## [Required work]
Please retype the data below line for line and leave out every picture.
--- Input material Enclosed Below ---
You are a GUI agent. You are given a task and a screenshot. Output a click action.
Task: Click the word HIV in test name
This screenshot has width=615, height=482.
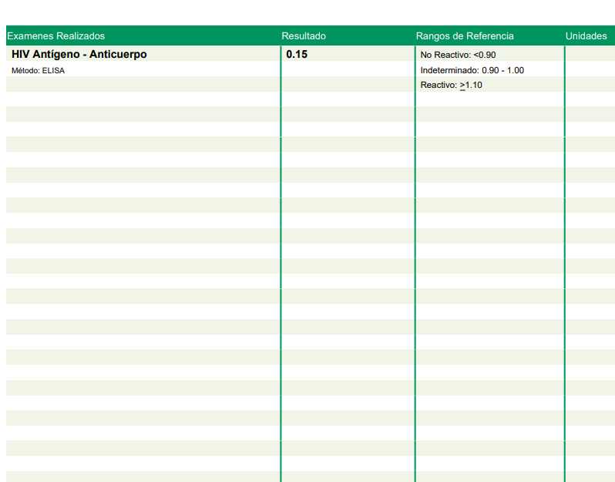(x=21, y=55)

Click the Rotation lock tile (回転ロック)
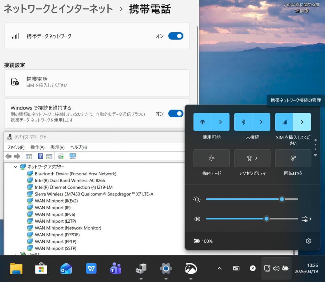coord(293,158)
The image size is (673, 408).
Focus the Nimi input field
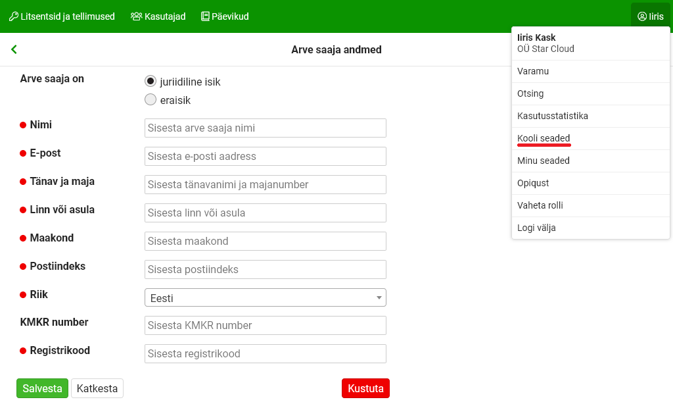point(265,128)
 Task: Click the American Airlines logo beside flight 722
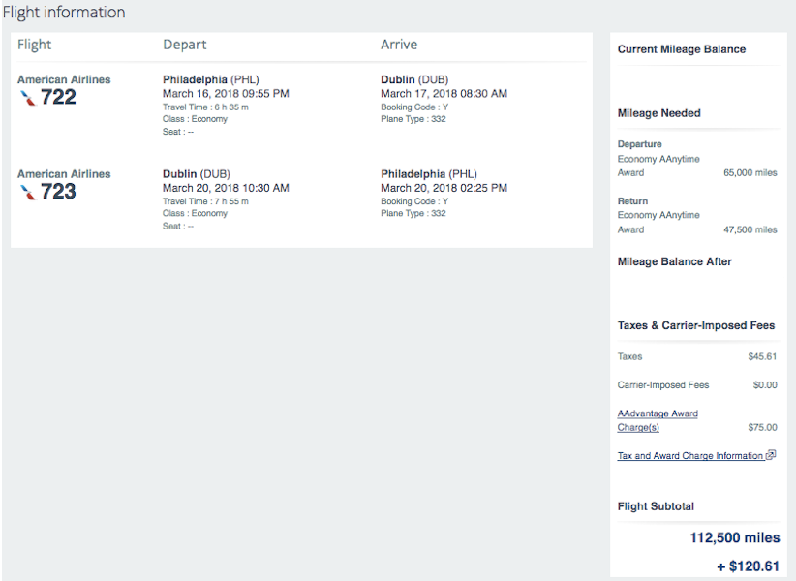tap(28, 97)
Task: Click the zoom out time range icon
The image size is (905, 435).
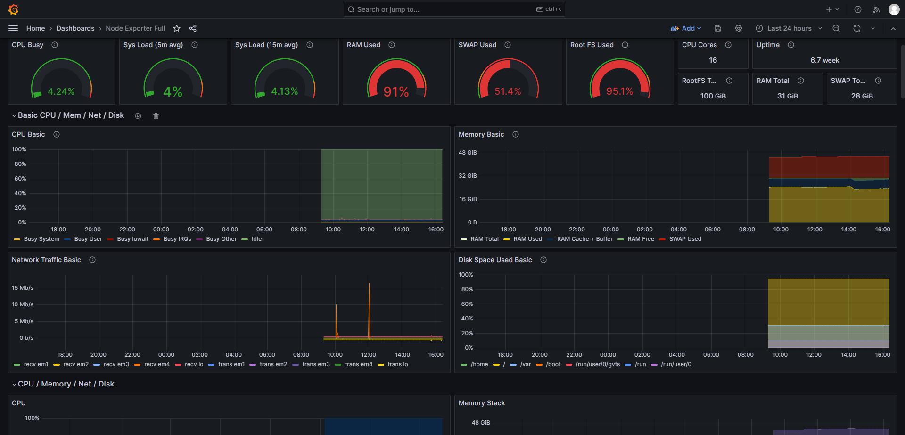Action: (x=836, y=28)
--- End of Enclosed Input material ---
## [Finished task]
You are a GUI agent. You are given a task and a screenshot. Output a click action.
Task: Click the word HIV in test name
This screenshot has width=615, height=482.
(x=21, y=55)

Click the Rotation lock tile (回転ロック)
coord(293,158)
The image size is (673, 408).
Focus the Nimi input field
point(265,128)
 Task: Click the American Airlines logo beside flight 722
tap(28, 97)
Task: Click the zoom out time range icon
The image size is (905, 435).
Action: (x=836, y=28)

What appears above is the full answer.